(Dataset entries)
BEGIN

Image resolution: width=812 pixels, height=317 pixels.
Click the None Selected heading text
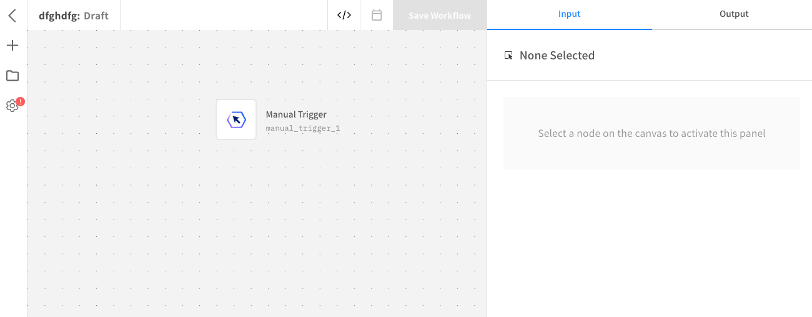pyautogui.click(x=557, y=56)
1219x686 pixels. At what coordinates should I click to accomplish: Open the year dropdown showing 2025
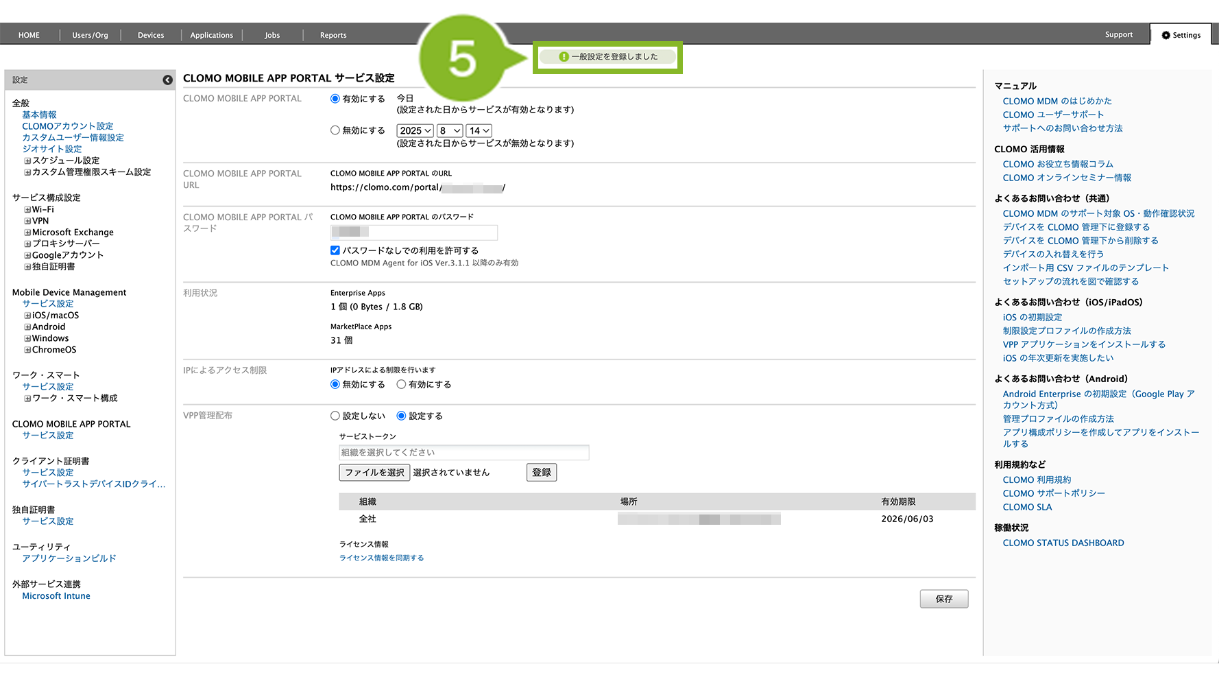[415, 131]
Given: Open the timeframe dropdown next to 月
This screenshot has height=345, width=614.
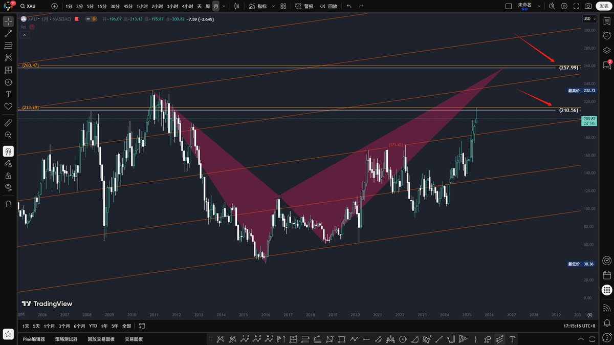Looking at the screenshot, I should (224, 6).
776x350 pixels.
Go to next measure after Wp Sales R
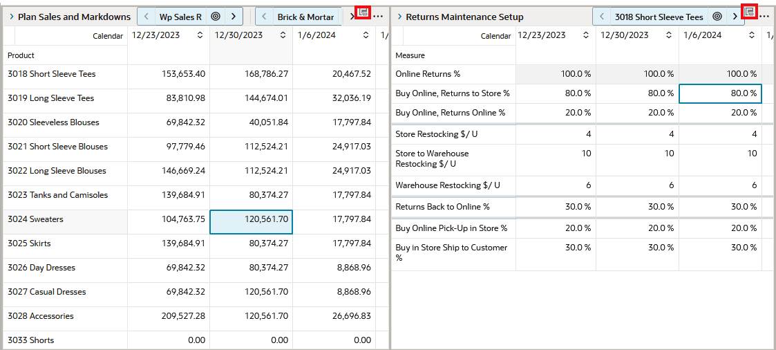point(234,17)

END

PROBLEM:
All entries must be output exactly as they stand, and every picture must be left out.

TASK RESPONSE:
Image resolution: width=812 pixels, height=317 pixels.
Click the None Selected heading text
pyautogui.click(x=557, y=56)
1219x686 pixels. At what coordinates should I click to accomplish: Open the year dropdown showing 2025
[415, 131]
Given: Open the timeframe dropdown next to 月
This screenshot has height=345, width=614.
Looking at the screenshot, I should (224, 6).
776x350 pixels.
Go to next measure after Wp Sales R
point(234,17)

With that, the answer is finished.